*Activity*: Look through the lines below and extract any with the word "agent".

*Dataset content*:
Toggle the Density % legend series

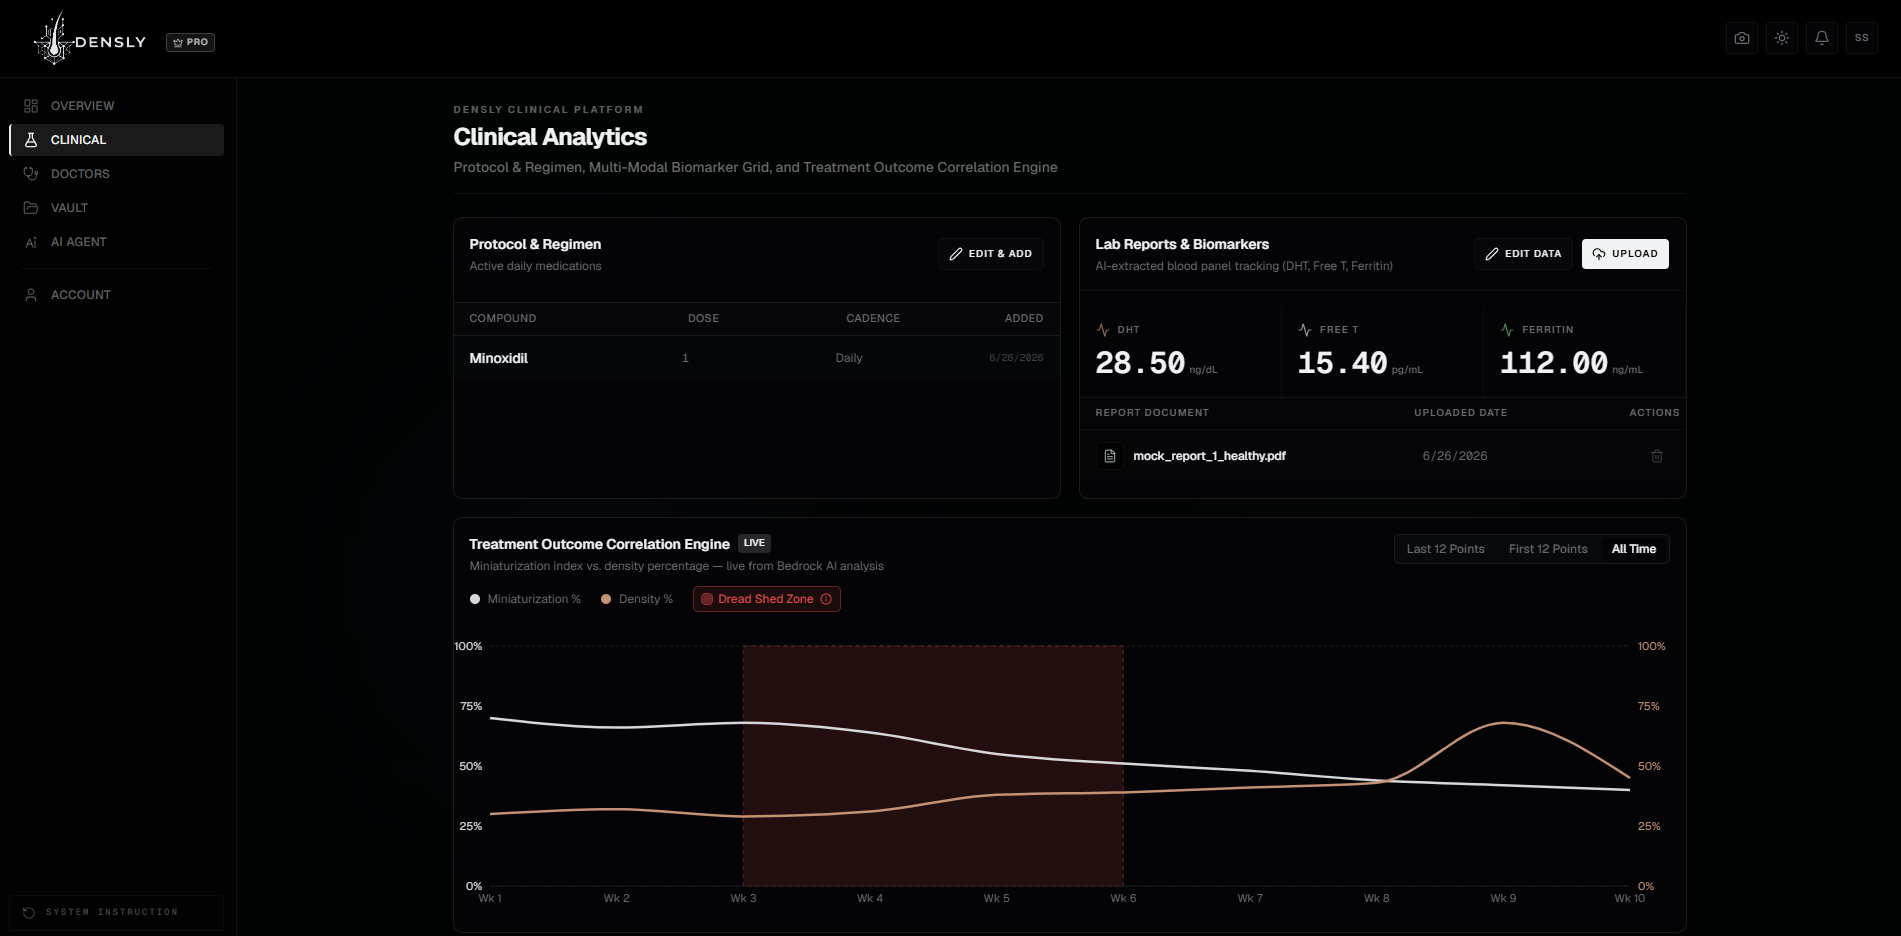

...

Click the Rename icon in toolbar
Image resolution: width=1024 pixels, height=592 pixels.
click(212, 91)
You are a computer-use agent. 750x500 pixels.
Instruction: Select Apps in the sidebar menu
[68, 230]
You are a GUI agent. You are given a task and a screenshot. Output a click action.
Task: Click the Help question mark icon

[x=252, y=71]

...

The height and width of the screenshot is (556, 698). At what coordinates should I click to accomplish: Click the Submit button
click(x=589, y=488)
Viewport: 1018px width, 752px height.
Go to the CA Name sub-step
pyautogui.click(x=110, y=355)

*The completed task*:
You are a computer-use agent. 750x500 pixels.
You are a GUI agent. You are given a task and a screenshot. Output a click action.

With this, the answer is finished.